YOUR OBJECTIVE: All that is needed is the line in the material below containing "The width and height of the screenshot is (1288, 930).", plus every line after it, printed exactly.

·····

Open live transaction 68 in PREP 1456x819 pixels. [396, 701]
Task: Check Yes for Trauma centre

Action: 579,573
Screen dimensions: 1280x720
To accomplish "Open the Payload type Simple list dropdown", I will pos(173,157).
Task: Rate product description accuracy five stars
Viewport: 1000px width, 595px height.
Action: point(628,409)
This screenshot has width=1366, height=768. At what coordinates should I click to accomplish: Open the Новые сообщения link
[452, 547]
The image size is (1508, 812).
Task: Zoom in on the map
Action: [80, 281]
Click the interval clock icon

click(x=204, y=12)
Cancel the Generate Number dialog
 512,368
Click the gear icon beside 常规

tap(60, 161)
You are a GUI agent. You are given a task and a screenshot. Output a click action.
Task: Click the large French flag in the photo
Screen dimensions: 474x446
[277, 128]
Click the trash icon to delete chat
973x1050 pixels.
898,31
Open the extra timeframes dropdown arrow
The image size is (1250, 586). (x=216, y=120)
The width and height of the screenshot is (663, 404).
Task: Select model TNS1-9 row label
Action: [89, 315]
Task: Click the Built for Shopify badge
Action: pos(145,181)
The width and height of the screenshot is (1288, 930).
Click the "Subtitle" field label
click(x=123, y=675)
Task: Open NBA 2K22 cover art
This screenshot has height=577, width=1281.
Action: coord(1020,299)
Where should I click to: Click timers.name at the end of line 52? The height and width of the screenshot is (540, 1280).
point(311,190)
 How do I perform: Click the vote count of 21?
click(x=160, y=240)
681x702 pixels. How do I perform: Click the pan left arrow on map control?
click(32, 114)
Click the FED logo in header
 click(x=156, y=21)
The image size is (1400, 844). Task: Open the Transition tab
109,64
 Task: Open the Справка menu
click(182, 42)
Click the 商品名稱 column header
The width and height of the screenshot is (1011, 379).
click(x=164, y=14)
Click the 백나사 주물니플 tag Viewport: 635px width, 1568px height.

·····

YOUR SOLUTION:
The width and height of the screenshot is (1288, 930).
Click the "Subtitle" field label
click(x=123, y=675)
Task: Open NBA 2K22 cover art
This screenshot has height=577, width=1281.
Action: coord(1020,299)
Where should I click to: Click timers.name at the end of line 52? The height and width of the screenshot is (540, 1280).
point(311,190)
 How do I perform: Click the vote count of 21?
click(x=160, y=240)
681x702 pixels. How do I perform: Click the pan left arrow on map control?
click(32, 114)
Click the FED logo in header
 click(x=156, y=21)
The image size is (1400, 844). Task: Open the Transition tab
109,64
 Task: Open the Справка menu
click(182, 42)
Click the 商品名稱 column header
The width and height of the screenshot is (1011, 379).
click(x=164, y=14)
Click the 백나사 주물니플 tag Viewport: 635px width, 1568px height.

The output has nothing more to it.